(Stored data entries)
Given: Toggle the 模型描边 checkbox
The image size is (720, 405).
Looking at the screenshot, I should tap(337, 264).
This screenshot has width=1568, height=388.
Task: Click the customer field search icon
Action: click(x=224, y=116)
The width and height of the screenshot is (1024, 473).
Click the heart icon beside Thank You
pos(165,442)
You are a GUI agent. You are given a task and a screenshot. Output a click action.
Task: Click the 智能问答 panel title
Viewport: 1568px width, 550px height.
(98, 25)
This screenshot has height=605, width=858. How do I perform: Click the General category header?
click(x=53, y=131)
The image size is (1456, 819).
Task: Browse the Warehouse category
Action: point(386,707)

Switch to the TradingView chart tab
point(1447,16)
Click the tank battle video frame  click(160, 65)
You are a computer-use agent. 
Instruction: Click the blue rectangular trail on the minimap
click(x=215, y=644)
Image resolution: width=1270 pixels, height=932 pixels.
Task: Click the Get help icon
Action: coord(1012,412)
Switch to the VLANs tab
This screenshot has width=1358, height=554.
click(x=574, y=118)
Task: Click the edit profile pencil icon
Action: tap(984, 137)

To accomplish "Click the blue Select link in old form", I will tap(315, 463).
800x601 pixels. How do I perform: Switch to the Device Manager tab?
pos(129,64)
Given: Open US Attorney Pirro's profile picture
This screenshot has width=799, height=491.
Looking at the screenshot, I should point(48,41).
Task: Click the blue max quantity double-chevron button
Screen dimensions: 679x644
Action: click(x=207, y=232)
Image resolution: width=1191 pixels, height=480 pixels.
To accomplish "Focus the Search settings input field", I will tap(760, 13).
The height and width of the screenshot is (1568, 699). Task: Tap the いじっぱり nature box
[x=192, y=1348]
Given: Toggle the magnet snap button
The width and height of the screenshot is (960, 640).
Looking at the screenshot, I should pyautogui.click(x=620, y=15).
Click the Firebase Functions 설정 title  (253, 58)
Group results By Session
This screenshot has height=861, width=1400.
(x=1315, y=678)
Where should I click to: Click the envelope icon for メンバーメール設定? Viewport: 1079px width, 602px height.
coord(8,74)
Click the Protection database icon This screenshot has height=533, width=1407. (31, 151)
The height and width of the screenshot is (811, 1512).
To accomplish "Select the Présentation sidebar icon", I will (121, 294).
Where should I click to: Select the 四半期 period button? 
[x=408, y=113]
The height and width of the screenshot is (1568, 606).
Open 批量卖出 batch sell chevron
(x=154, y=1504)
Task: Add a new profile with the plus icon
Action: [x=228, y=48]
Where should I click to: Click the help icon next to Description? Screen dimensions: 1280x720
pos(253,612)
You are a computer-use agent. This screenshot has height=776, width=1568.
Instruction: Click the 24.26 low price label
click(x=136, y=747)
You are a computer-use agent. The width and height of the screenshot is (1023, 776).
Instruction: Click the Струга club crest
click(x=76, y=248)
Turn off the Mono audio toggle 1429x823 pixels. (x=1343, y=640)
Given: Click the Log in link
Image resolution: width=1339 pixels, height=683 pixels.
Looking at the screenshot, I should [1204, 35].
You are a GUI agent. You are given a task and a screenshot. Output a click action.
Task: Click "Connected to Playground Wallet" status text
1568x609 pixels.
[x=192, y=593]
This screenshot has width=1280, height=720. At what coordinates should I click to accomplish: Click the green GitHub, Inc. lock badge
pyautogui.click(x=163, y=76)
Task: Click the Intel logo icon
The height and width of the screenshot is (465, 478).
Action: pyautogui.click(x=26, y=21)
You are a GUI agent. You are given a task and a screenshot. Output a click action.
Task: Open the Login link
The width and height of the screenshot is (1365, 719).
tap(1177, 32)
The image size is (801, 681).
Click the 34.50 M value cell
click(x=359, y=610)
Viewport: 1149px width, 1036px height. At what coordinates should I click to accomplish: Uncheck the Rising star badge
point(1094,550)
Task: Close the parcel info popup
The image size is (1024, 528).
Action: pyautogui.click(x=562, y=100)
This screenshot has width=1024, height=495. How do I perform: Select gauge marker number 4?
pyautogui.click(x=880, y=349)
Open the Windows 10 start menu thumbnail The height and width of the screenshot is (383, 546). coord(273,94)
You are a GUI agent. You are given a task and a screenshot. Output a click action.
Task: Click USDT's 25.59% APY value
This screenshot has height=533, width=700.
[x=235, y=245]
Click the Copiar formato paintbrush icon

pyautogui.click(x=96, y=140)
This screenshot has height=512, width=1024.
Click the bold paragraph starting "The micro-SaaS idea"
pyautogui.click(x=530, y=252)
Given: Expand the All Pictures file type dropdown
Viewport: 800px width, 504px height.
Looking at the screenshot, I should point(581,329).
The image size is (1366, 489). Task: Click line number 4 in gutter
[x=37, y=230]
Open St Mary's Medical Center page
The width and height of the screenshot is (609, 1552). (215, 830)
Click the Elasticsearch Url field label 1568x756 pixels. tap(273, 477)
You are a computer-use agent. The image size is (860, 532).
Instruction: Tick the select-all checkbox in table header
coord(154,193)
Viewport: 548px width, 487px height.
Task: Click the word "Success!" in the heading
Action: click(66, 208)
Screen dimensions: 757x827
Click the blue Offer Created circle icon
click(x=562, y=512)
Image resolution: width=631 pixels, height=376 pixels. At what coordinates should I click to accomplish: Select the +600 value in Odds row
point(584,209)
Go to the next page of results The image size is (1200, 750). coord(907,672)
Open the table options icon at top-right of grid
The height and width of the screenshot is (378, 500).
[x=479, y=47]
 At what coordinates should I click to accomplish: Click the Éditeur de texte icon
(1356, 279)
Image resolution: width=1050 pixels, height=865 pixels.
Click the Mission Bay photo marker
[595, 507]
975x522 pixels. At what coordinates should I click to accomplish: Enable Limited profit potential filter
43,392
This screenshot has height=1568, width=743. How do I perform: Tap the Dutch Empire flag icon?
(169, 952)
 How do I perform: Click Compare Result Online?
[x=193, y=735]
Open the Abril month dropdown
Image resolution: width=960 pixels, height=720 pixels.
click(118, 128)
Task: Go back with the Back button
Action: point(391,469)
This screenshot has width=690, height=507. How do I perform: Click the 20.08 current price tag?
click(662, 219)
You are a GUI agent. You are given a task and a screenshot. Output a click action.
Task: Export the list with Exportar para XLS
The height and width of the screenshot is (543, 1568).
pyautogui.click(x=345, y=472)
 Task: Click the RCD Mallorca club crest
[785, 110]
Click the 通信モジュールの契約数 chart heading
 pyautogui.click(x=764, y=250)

Directions: The records above should be restated exactly, line for line.

Solution:
Given: Toggle the 模型描边 checkbox
The image size is (720, 405).
Looking at the screenshot, I should tap(337, 264).
This screenshot has width=1568, height=388.
Task: Click the customer field search icon
Action: click(x=224, y=116)
The width and height of the screenshot is (1024, 473).
Click the heart icon beside Thank You
pos(165,442)
You are a GUI agent. You are given a task and a screenshot. Output a click action.
Task: Click the 智能问答 panel title
Viewport: 1568px width, 550px height.
(98, 25)
This screenshot has height=605, width=858. How do I perform: Click the General category header?
click(x=53, y=131)
The image size is (1456, 819).
Task: Browse the Warehouse category
Action: point(386,707)

Switch to the TradingView chart tab
point(1447,16)
Click the tank battle video frame  click(160, 65)
You are a computer-use agent. 
Instruction: Click the blue rectangular trail on the minimap
click(x=215, y=644)
Image resolution: width=1270 pixels, height=932 pixels.
Task: Click the Get help icon
Action: coord(1012,412)
Switch to the VLANs tab
This screenshot has width=1358, height=554.
click(x=574, y=118)
Task: Click the edit profile pencil icon
Action: tap(984, 137)

To accomplish "Click the blue Select link in old form", I will tap(315, 463).
800x601 pixels. How do I perform: Switch to the Device Manager tab?
pos(129,64)
Given: Open US Attorney Pirro's profile picture
This screenshot has width=799, height=491.
Looking at the screenshot, I should point(48,41).
Task: Click the blue max quantity double-chevron button
Screen dimensions: 679x644
Action: click(x=207, y=232)
Image resolution: width=1191 pixels, height=480 pixels.
To accomplish "Focus the Search settings input field", I will tap(760, 13).
The height and width of the screenshot is (1568, 699). Task: Tap the いじっぱり nature box
[x=192, y=1348]
Given: Toggle the magnet snap button
The width and height of the screenshot is (960, 640).
Looking at the screenshot, I should pyautogui.click(x=620, y=15).
Click the Firebase Functions 설정 title  (253, 58)
Group results By Session
This screenshot has height=861, width=1400.
(x=1315, y=678)
Where should I click to: Click the envelope icon for メンバーメール設定? Viewport: 1079px width, 602px height.
coord(8,74)
Click the Protection database icon This screenshot has height=533, width=1407. (31, 151)
The height and width of the screenshot is (811, 1512).
To accomplish "Select the Présentation sidebar icon", I will (121, 294).
Where should I click to: Select the 四半期 period button? 
[x=408, y=113]
The height and width of the screenshot is (1568, 606).
Open 批量卖出 batch sell chevron
(x=154, y=1504)
Task: Add a new profile with the plus icon
Action: [x=228, y=48]
Where should I click to: Click the help icon next to Description? Screen dimensions: 1280x720
pos(253,612)
You are a computer-use agent. This screenshot has height=776, width=1568.
Instruction: Click the 24.26 low price label
click(x=136, y=747)
You are a computer-use agent. The width and height of the screenshot is (1023, 776).
Instruction: Click the Струга club crest
click(x=76, y=248)
Turn off the Mono audio toggle 1429x823 pixels. (x=1343, y=640)
Given: Click the Log in link
Image resolution: width=1339 pixels, height=683 pixels.
Looking at the screenshot, I should [1204, 35].
You are a GUI agent. You are given a task and a screenshot. Output a click action.
Task: Click "Connected to Playground Wallet" status text
1568x609 pixels.
[x=192, y=593]
This screenshot has width=1280, height=720. At what coordinates should I click to accomplish: Click the green GitHub, Inc. lock badge
pyautogui.click(x=163, y=76)
Task: Click the Intel logo icon
The height and width of the screenshot is (465, 478).
Action: pyautogui.click(x=26, y=21)
You are a GUI agent. You are given a task and a screenshot. Output a click action.
Task: Open the Login link
The width and height of the screenshot is (1365, 719).
tap(1177, 32)
The image size is (801, 681).
Click the 34.50 M value cell
click(x=359, y=610)
Viewport: 1149px width, 1036px height. At what coordinates should I click to accomplish: Uncheck the Rising star badge
point(1094,550)
Task: Close the parcel info popup
The image size is (1024, 528).
Action: pyautogui.click(x=562, y=100)
This screenshot has width=1024, height=495. How do I perform: Select gauge marker number 4?
pyautogui.click(x=880, y=349)
Open the Windows 10 start menu thumbnail The height and width of the screenshot is (383, 546). coord(273,94)
You are a GUI agent. You are given a task and a screenshot. Output a click action.
Task: Click USDT's 25.59% APY value
This screenshot has height=533, width=700.
[x=235, y=245]
Click the Copiar formato paintbrush icon

pyautogui.click(x=96, y=140)
This screenshot has height=512, width=1024.
Click the bold paragraph starting "The micro-SaaS idea"
pyautogui.click(x=530, y=252)
Given: Expand the All Pictures file type dropdown
Viewport: 800px width, 504px height.
Looking at the screenshot, I should point(581,329).
The image size is (1366, 489). Task: Click line number 4 in gutter
[x=37, y=230]
Open St Mary's Medical Center page
The width and height of the screenshot is (609, 1552). (215, 830)
Click the Elasticsearch Url field label 1568x756 pixels. tap(273, 477)
You are a computer-use agent. The image size is (860, 532).
Instruction: Tick the select-all checkbox in table header
coord(154,193)
Viewport: 548px width, 487px height.
Task: Click the word "Success!" in the heading
Action: click(66, 208)
Screen dimensions: 757x827
Click the blue Offer Created circle icon
click(x=562, y=512)
Image resolution: width=631 pixels, height=376 pixels. At what coordinates should I click to accomplish: Select the +600 value in Odds row
point(584,209)
Go to the next page of results The image size is (1200, 750). coord(907,672)
Open the table options icon at top-right of grid
The height and width of the screenshot is (378, 500).
[x=479, y=47]
 At what coordinates should I click to accomplish: Click the Éditeur de texte icon
(1356, 279)
Image resolution: width=1050 pixels, height=865 pixels.
Click the Mission Bay photo marker
[595, 507]
975x522 pixels. At what coordinates should I click to accomplish: Enable Limited profit potential filter
43,392
This screenshot has height=1568, width=743. How do I perform: Tap the Dutch Empire flag icon?
(169, 952)
 How do I perform: Click Compare Result Online?
[x=193, y=735]
Open the Abril month dropdown
Image resolution: width=960 pixels, height=720 pixels.
click(118, 128)
Task: Go back with the Back button
Action: point(391,469)
This screenshot has width=690, height=507. How do I perform: Click the 20.08 current price tag?
click(662, 219)
You are a GUI agent. You are given a task and a screenshot. Output a click action.
Task: Export the list with Exportar para XLS
The height and width of the screenshot is (543, 1568).
pyautogui.click(x=345, y=472)
 Task: Click the RCD Mallorca club crest
[785, 110]
Click the 通信モジュールの契約数 chart heading
 pyautogui.click(x=764, y=250)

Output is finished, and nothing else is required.